Depuis la loi du 11 juillet 1975, le divorce pour faute, divorce conflictuel par excellence, a beaucoup évolué. D’aucun envisageait alors, à l’époque, que le divorce pour faute allait disparaître.

L’exemple le plus topique de cette évolution résulte notamment de l’incidence de l’adultère comme cause de divorce, pour ne citer que ce grief. En effet, l’infidélité n’est plus, aujourd’hui, une cause péremptoire de divorce.
La réforme du 26 Mai 2004 a modifié le cours de la procédure dans la mesure où les griefs ne peuvent plus être évoqués au stade de la Tentative de Conciliation, mais uniquement au stade de l’Assignation. La loi de 2004 a enfin favorisé les passerelles entre divorce conflictuel et divorce amiable en cours de procédure.
Cependant, malgré ces réformes, le divorce pour faute est encore et toujours plaidé dans les salles d’audience et le Juge Aux Affaires Familiales, outre le fait d’être un Magistrat, se révèle être un véritable arbitre du combat judiciaire que se livrent les futurs ex-époux.

L’arme absolue dans le cadre de cette procédure est, comme son nom l’indique : LA FAUTE, définie par l’article 242 du Code Civil comme « une violation grave ou renouvelée des devoirs et obligations du mariage imputables à son conjoint et rendant intolérables le maintien de la commune. »

En pratique, les principales fautes invoquées par un Epoux contre son conjoint indélicat sont :
• l’adultère,
• l’abandon du domicile conjugal
• les violences
• les injures, humiliations et autres dénigrements
• le défaut d’assistance ou de participation à la vie familiale
• le défaut de participation financière aux charges du mariage
• L’irresponsabilité et/ou le désintéressement à l’égard des enfants
Ceci étant, les griefs invoqués doivent être prouvés. Le divorce pour faute aux torts exclusifs de l’époux fautif est une bataille judiciaire qui se gagne, en effet, sur le terrain probatoire.
Les fautes peuvent être prouvées par tous moyens à condition de ne pas avoir été obtenus par fraude ou violence.
Sont ainsi admis comme mode de preuve de la faute du conjoint :
• des témoignages et attestations
• des certificats médicaux
• des procès verbaux de plainte, et/ou des récépissés de main courante
• des correspondances : lettres, mails voire même les SMS
• des photographies
• les rapports d’enquête privé
• les constats d’adultère dressés par huissier de justice
Lorsque le Juge Aux Affaires Familiales retient une ou plusieurs des fautes susvisées contre l’un des époux, il prononce alors le divorce aux torts exclusifs de ce dernier.

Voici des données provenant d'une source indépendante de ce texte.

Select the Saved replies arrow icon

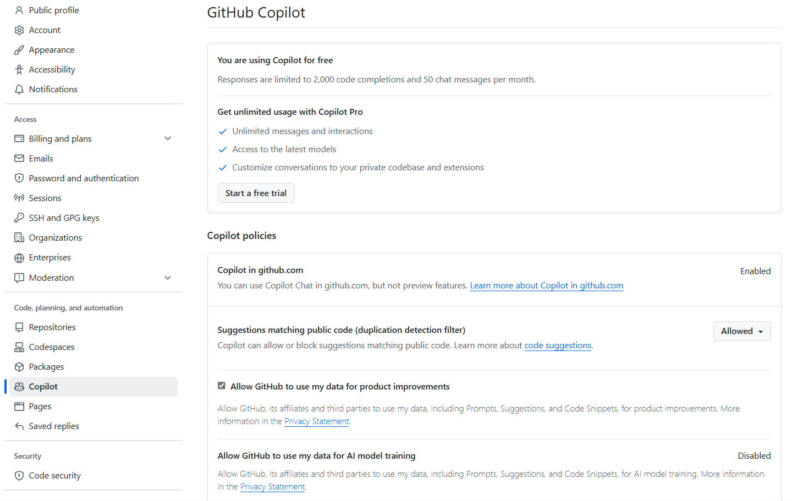pos(20,426)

Le prononcé du divorce pour faute aux torts exclusifs de l’époux fautif n’est alors pas sans conséquence sur le plan financier.

En effet, l’époux victime peut alors se voir allouer des dommages et intérêts sur le fondement des articles 266 et 1382 du Code Civil.

De plus, malgré la réforme de 2004, le prononcé du divorce pour faute aux torts exclusifs de son conjoint peut encore avoir une incidence sur la demande de prestation compensatoire qui serait sollicitée par l’époux fautif. Dans cette hypothèse, le Juge Aux Affaires Familiales peut, si l’équité le commande, et en considération des circonstances particulières de la rupture, refuser d’allouer une prestation compensatoire à l’époux contre qui le divorce est prononcé aux torts exclusifs. (article 270 alinéa 3 du Code Civil).
En conclusion :

La faute demeure aujourd’hui l’une des 4 causes de divorce.

Le divorce pour faute est donc sorti (presque) indemne de la réforme de 2004 dont le principal objectif était la recherche de la conciliation et du compromis entre les époux, sans doute pour raccourcir les procédures.
Mais aujourd’hui, le divorce pour faute n’est prononcé que lorsque l’époux victime aiguise l’intime conviction du Juge Aux Affaires Familiales grâce aux moyens de preuve irréfutables qu’il aura versés aux débats.
Ainsi, à l’instar de n’importe quelle autre bataille, mieux vaut être bien armé.